Fuzzy Event-Triggered Integral Sliding Mode Control of Nonlinear Continuous-Time Systems

Abstract

This article investigates the design of an event-triggered-based integral sliding mode control (SMC) for a class of multiinput Takagi–Sugeno fuzzy model (TSFM)-based nonlinear systems with disturbance. Incorporating integral SMC scheme can be used along with the event-triggered control to deal with the simultaneous external disturbances and unnecessary waste of system resources. To further accommodate the characteristic of event-triggered integral SMC (ETISMC), two fuzzy integral switching surfaces are established. One is the triggered-state dependent switching surface which is proposed to obtain the ETISMC law. The other one is the conventional continuous-state dependent switching surface which is designed to ensure the robustness of the controlled system from the initial time instance. The proposed ETISMC is applicable for both single–input and multi–input, and despite the previous studies, a more reasonable ETISMC law is proposed with asynchronous premise variables. Based on Lyapunov function and adopting a decreasing time-varying triggering threshold in the event-triggered condition, the ultimately bounded stability of the closed-loop system is guaranteed.
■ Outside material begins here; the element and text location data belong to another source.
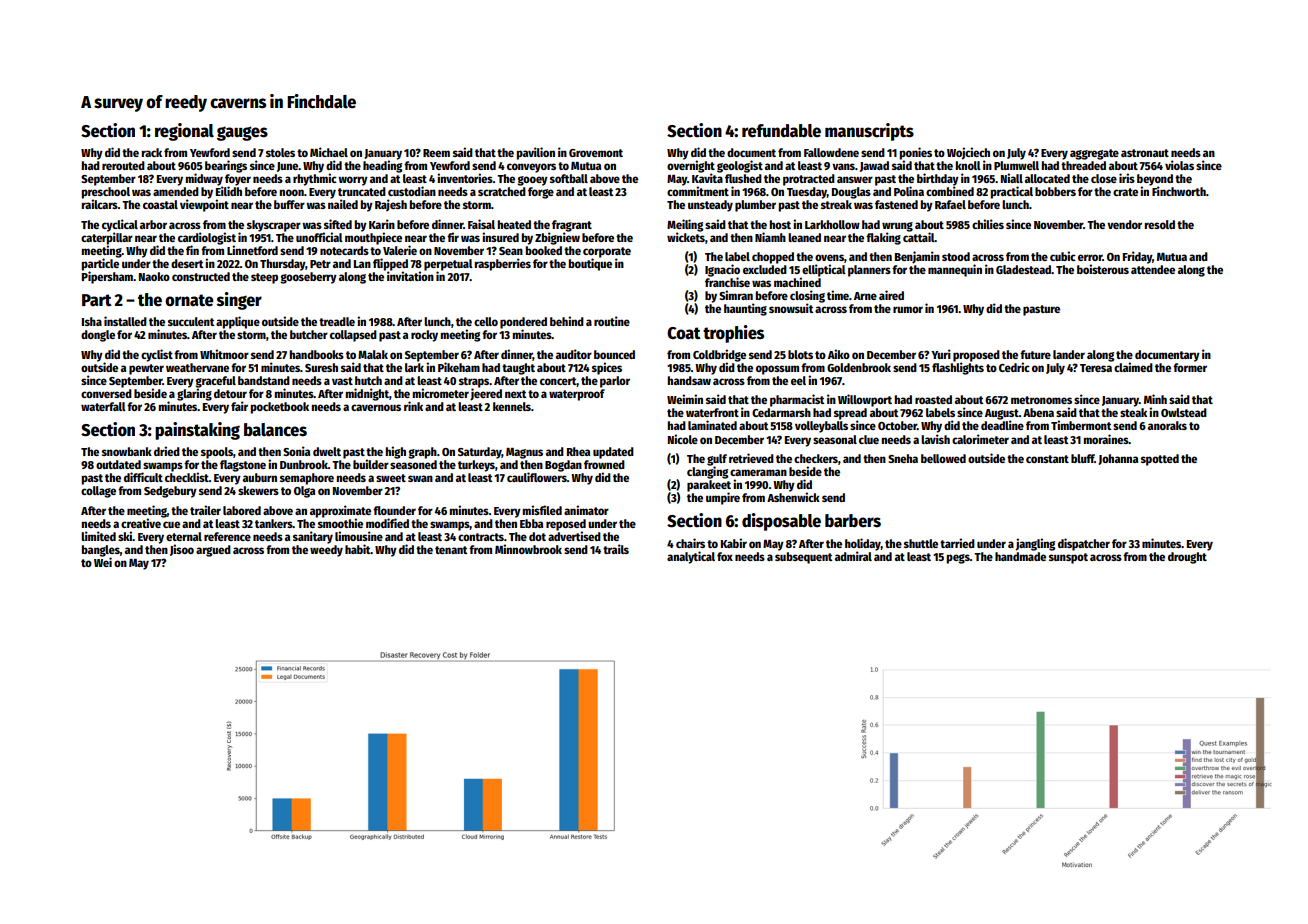  I want to click on manuscripts, so click(869, 132).
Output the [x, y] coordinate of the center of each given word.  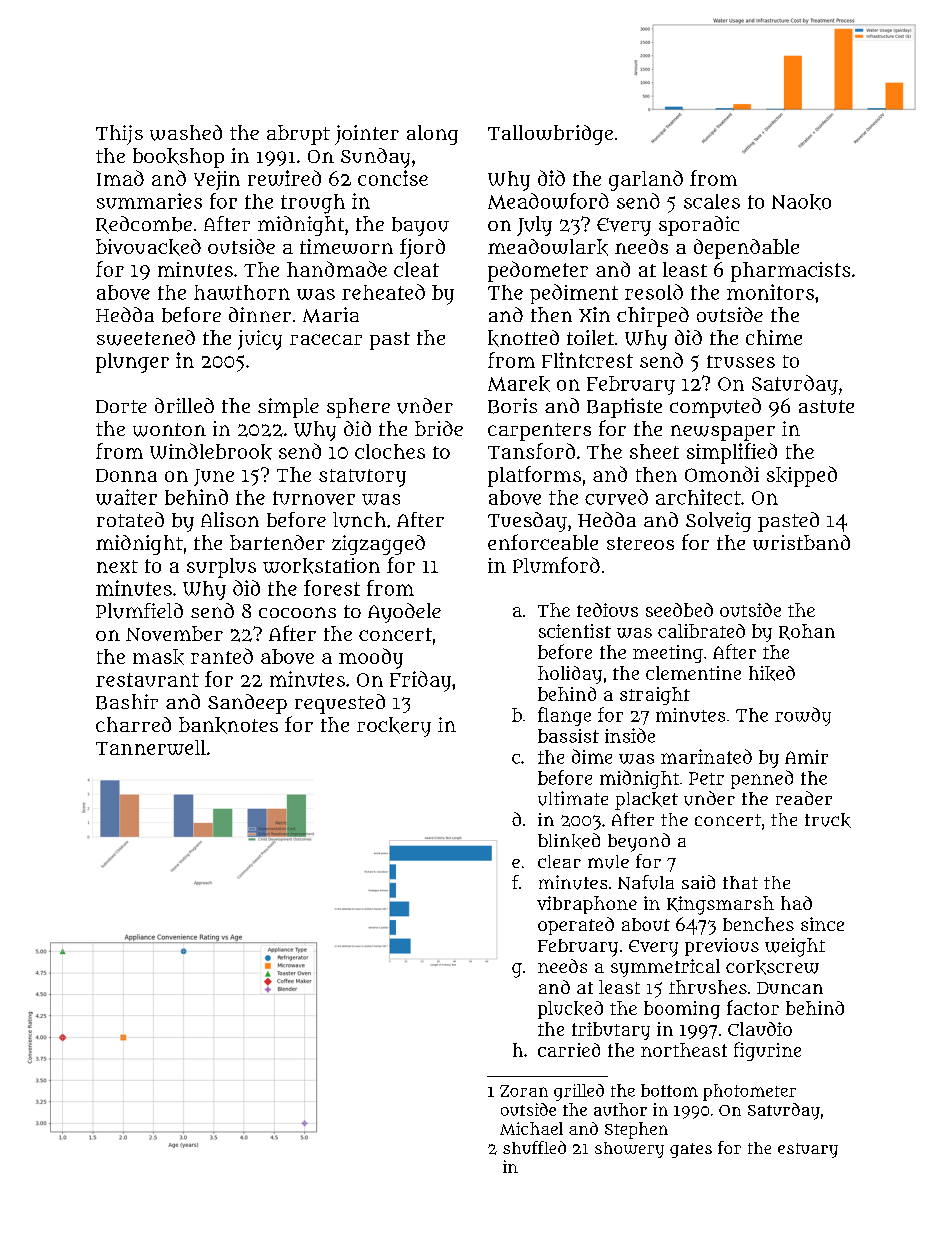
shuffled [534, 1147]
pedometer [538, 271]
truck [828, 820]
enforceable [543, 542]
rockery [394, 727]
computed [715, 408]
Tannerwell [151, 747]
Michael [531, 1128]
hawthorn [242, 292]
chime [774, 337]
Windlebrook [211, 451]
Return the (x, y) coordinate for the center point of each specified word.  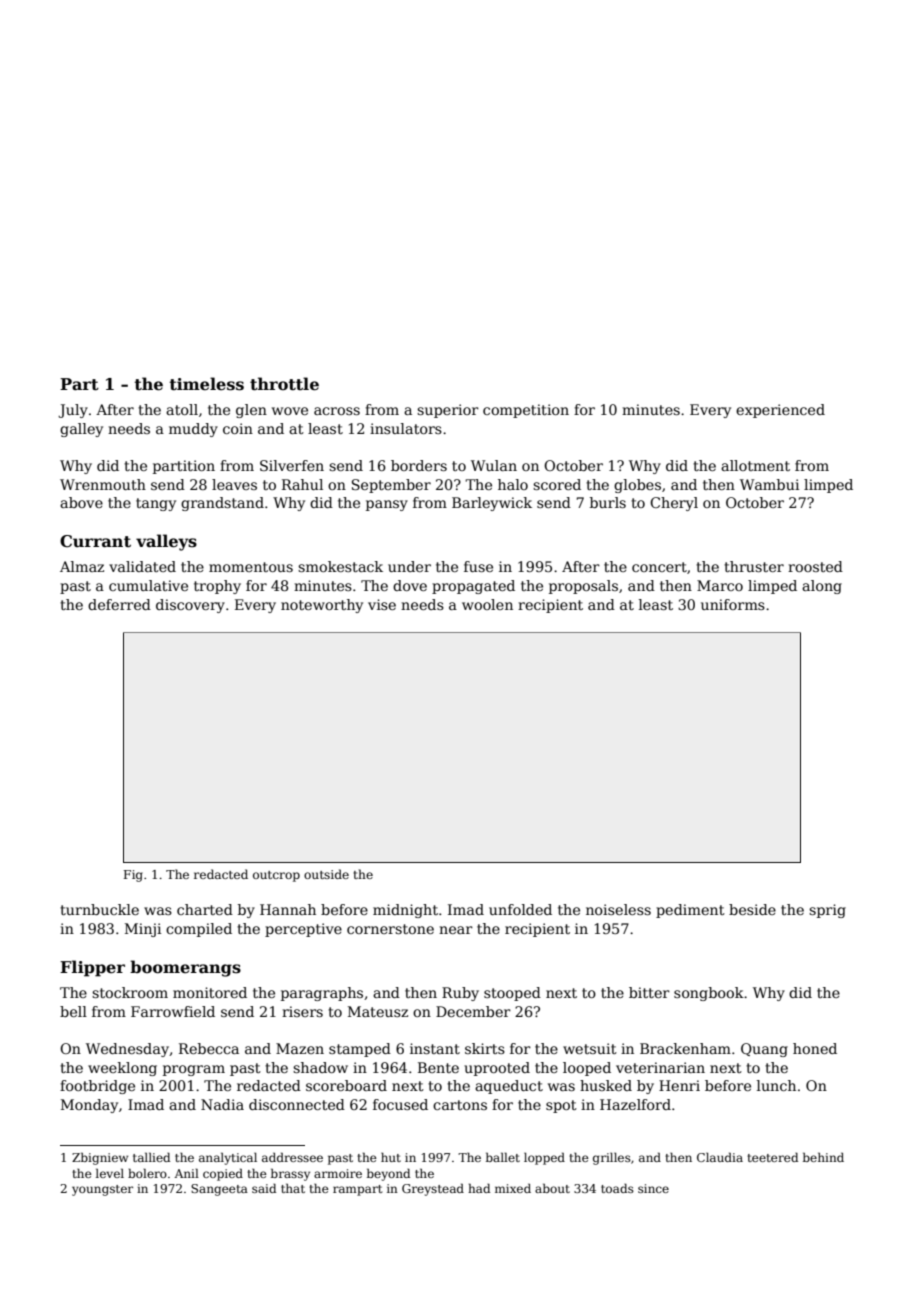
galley (81, 430)
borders (419, 465)
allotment (755, 465)
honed (815, 1048)
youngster (102, 1190)
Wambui (769, 484)
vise (382, 604)
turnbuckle (99, 909)
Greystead (433, 1189)
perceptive (303, 930)
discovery (190, 606)
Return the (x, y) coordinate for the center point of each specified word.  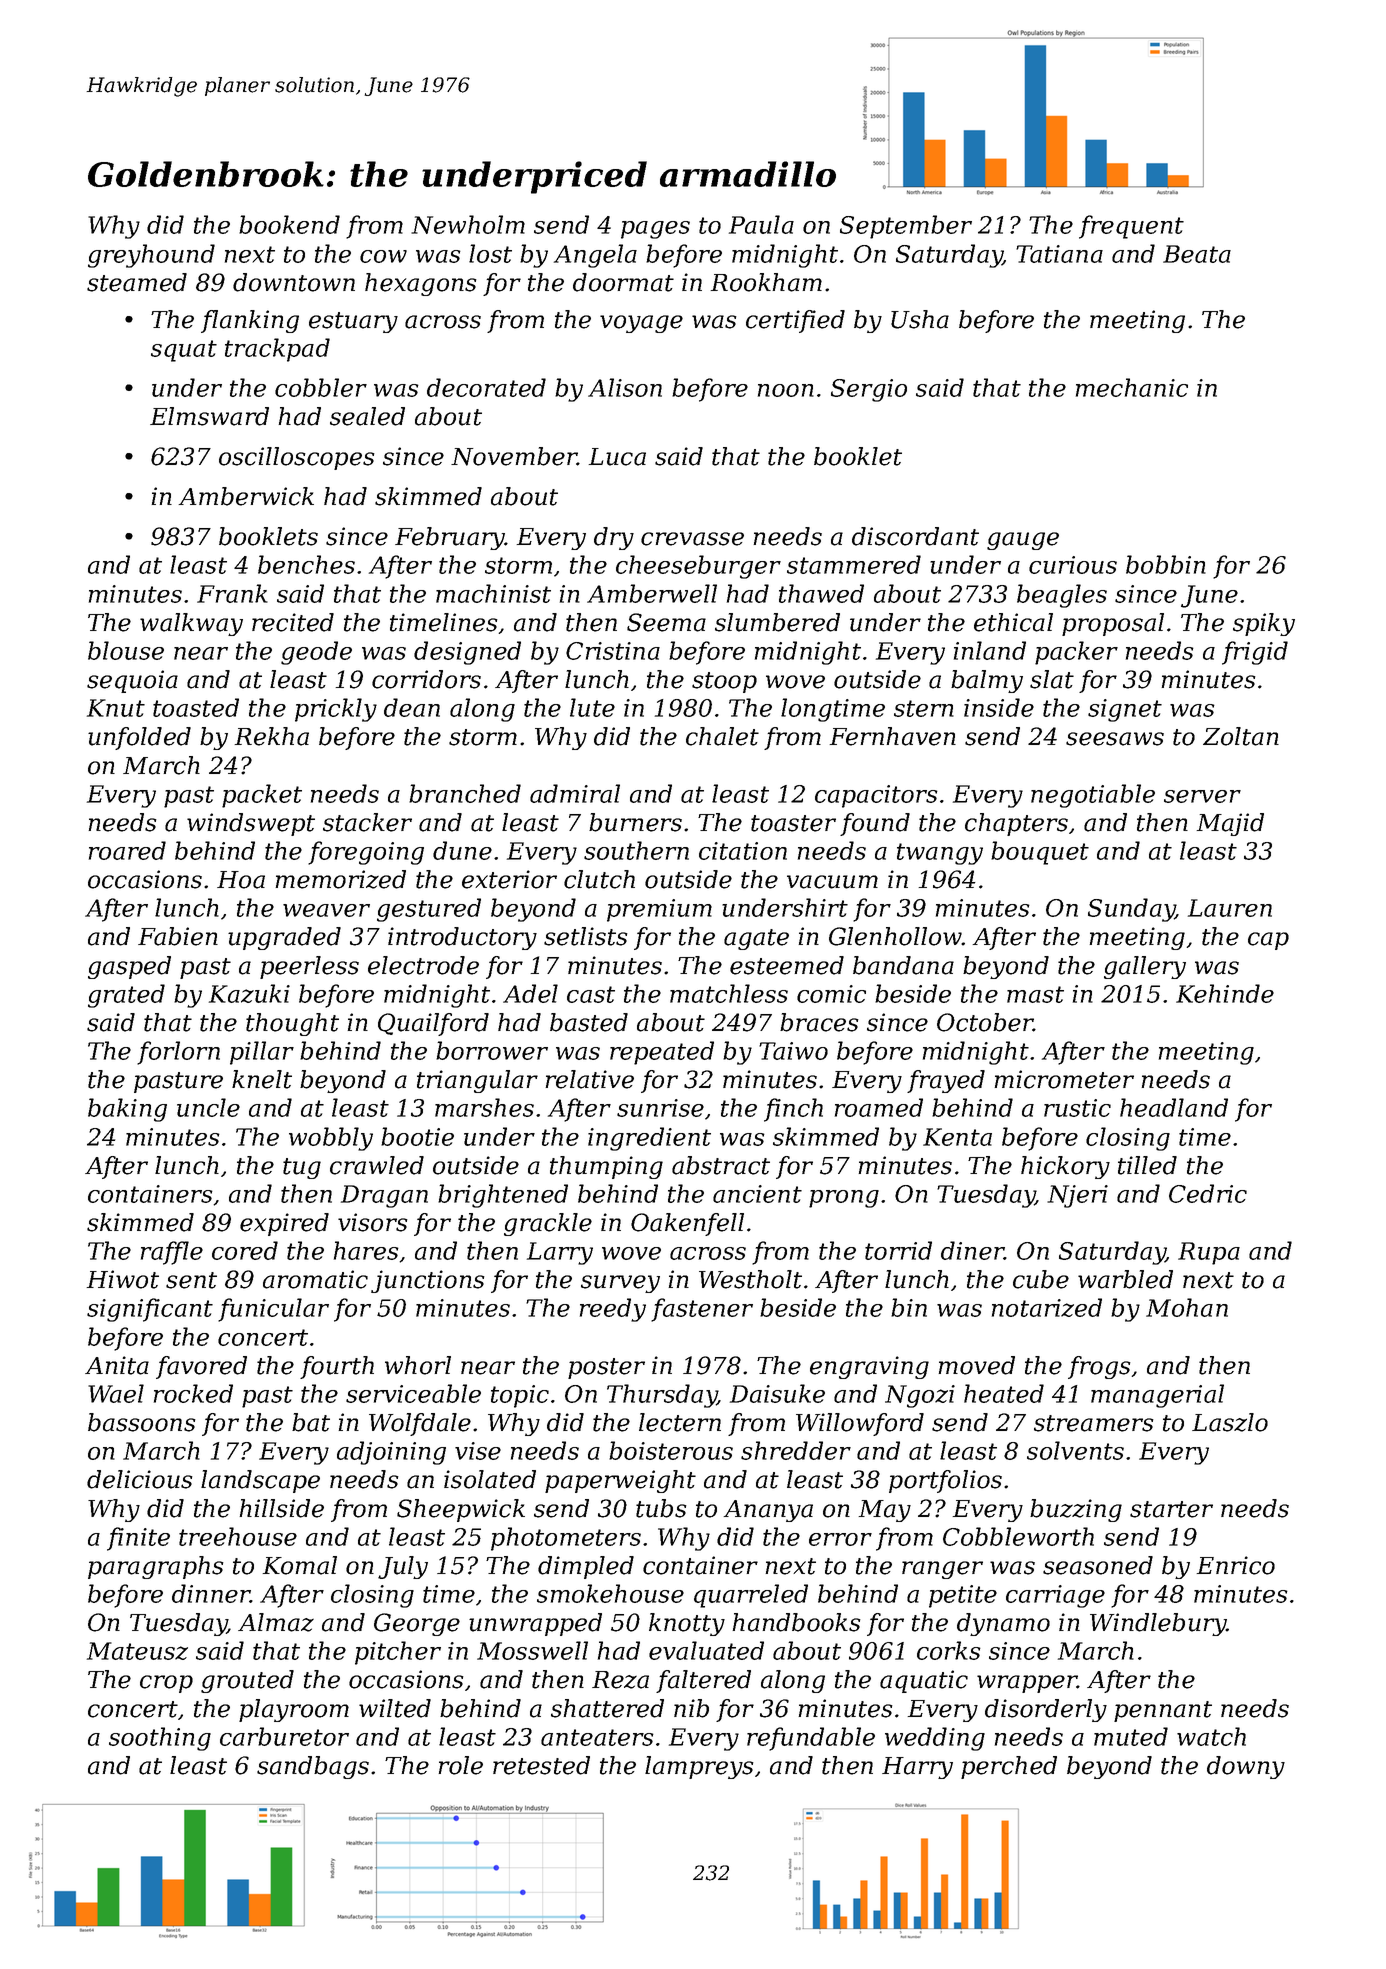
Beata (1197, 254)
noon (786, 390)
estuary (353, 322)
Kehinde (1225, 993)
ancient (757, 1194)
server (1202, 796)
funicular (273, 1310)
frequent (1131, 227)
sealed (367, 416)
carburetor (284, 1736)
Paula (761, 224)
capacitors (876, 796)
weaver (326, 910)
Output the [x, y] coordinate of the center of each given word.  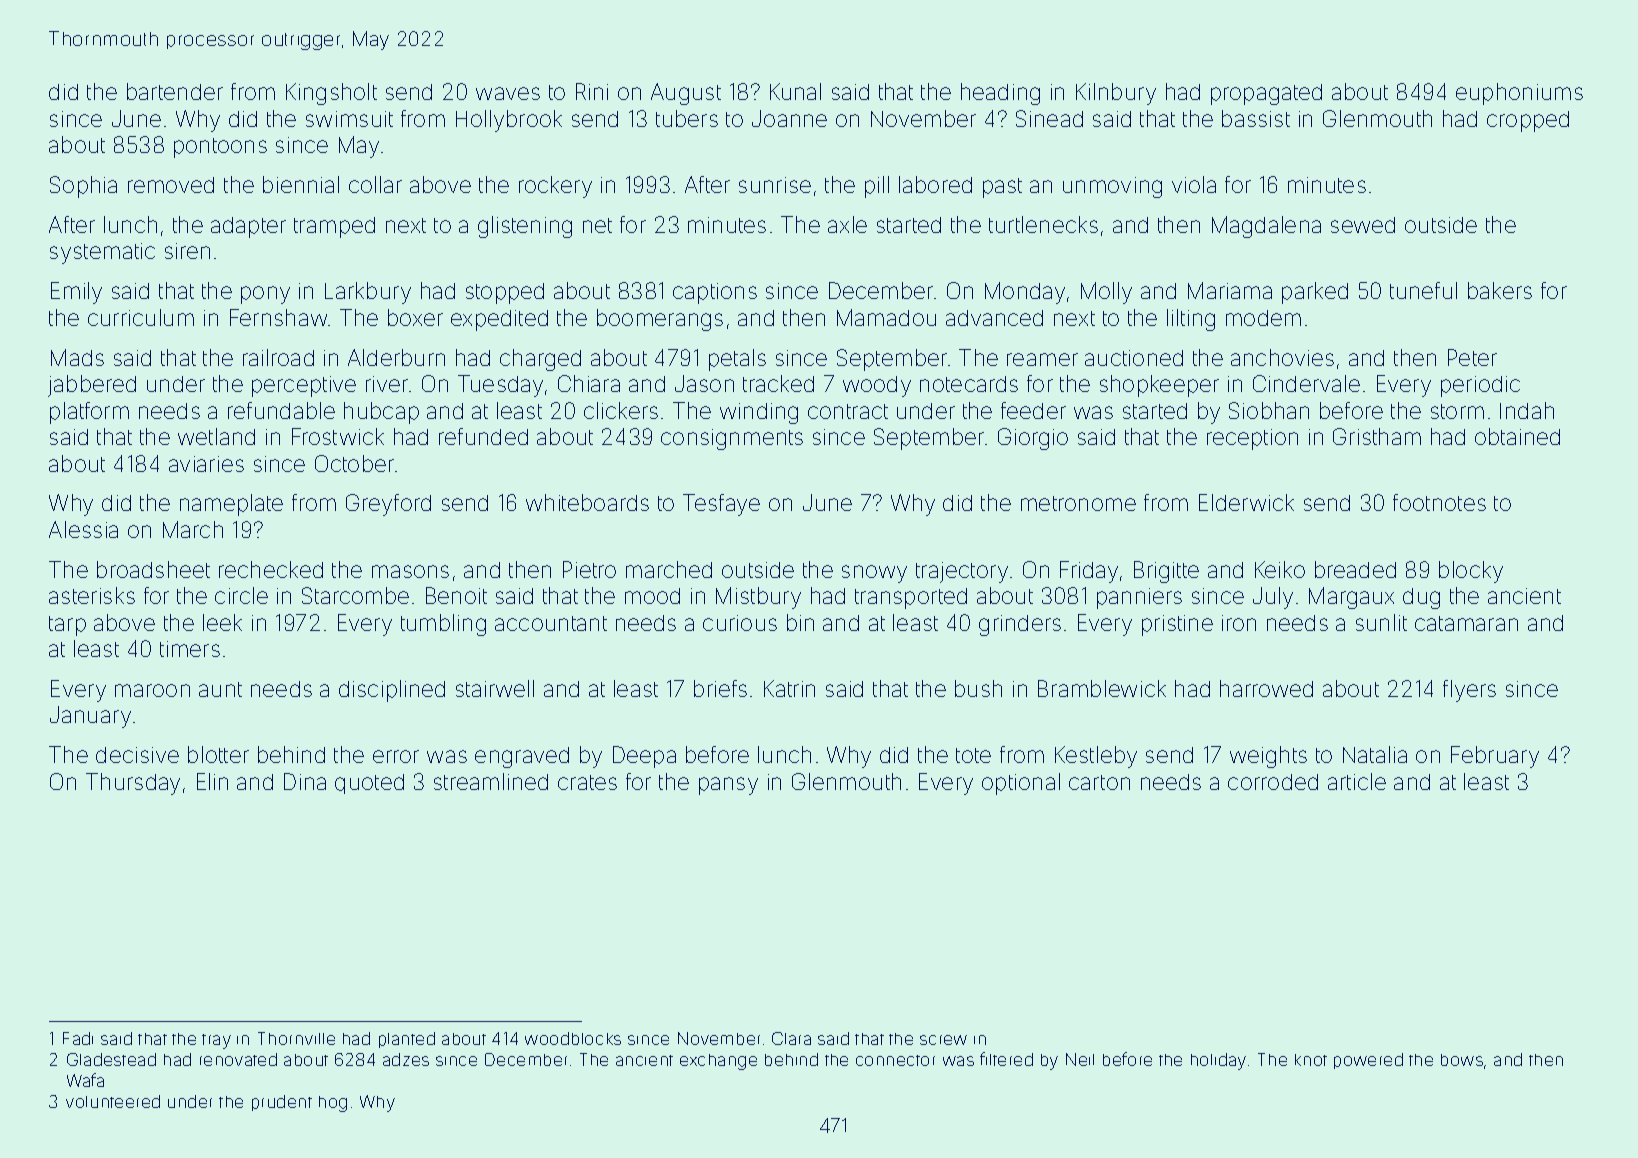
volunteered [113, 1101]
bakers [1500, 290]
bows [1462, 1060]
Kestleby [1096, 757]
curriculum [141, 317]
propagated [1266, 94]
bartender [175, 91]
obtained [1517, 436]
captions [715, 293]
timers [190, 649]
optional [1021, 784]
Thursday [133, 784]
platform [89, 413]
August [686, 94]
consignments [732, 439]
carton [1099, 782]
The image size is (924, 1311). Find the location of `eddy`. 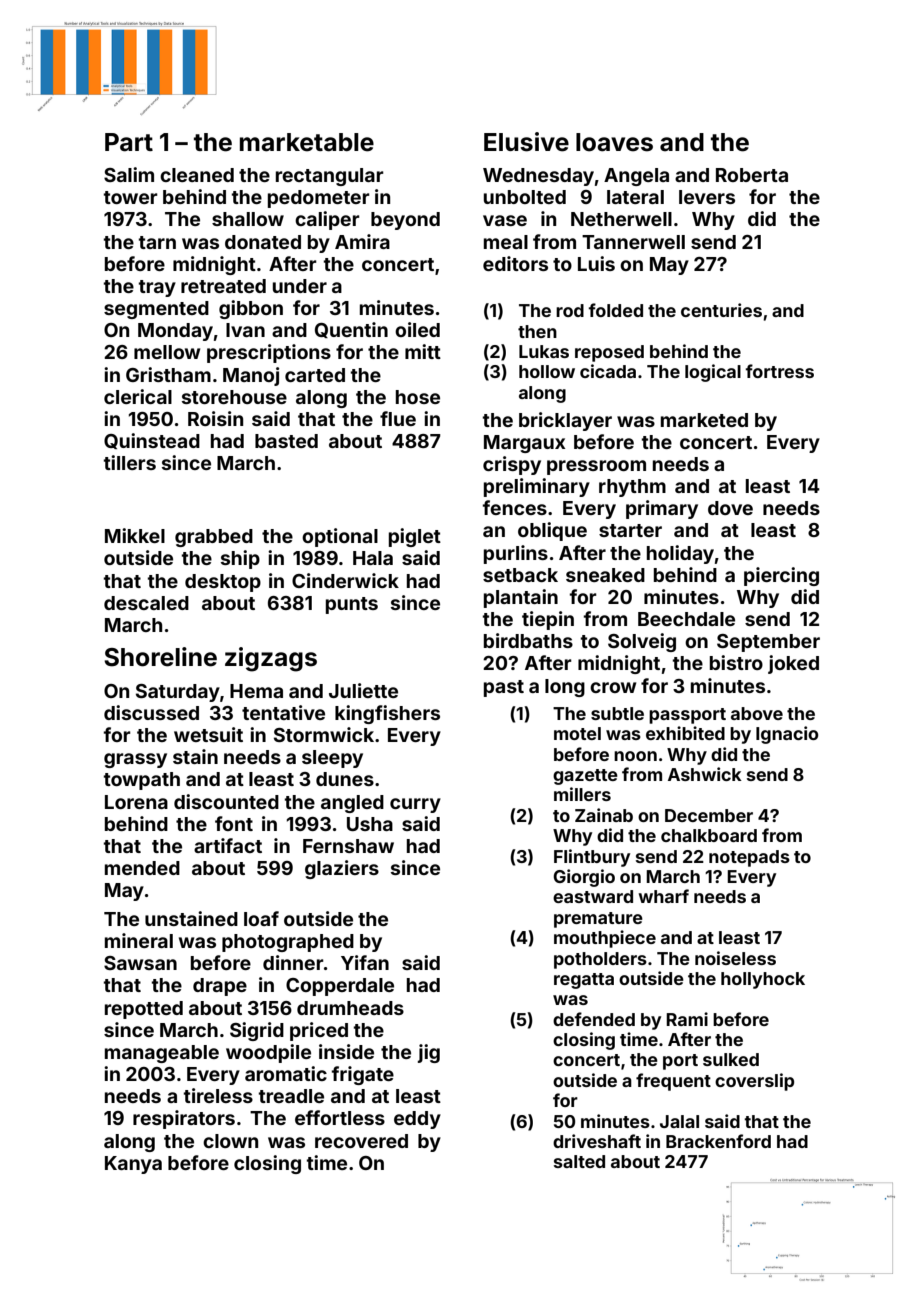

eddy is located at coordinates (417, 1120).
Sufficient conditions for the ultimate bounded of the trajectories of the system states are formulated in terms of new offline linear matrix inequalities. Moreover, the positive lower bound of the internal execution is ensured, which means that there is no Zeno phenomenon. To demonstrate the superiority of the proposed technique, the suggested ETISMC is applied to a two-degree freedom helicopter system and the simulation results verify the validity of the proposed control strategy.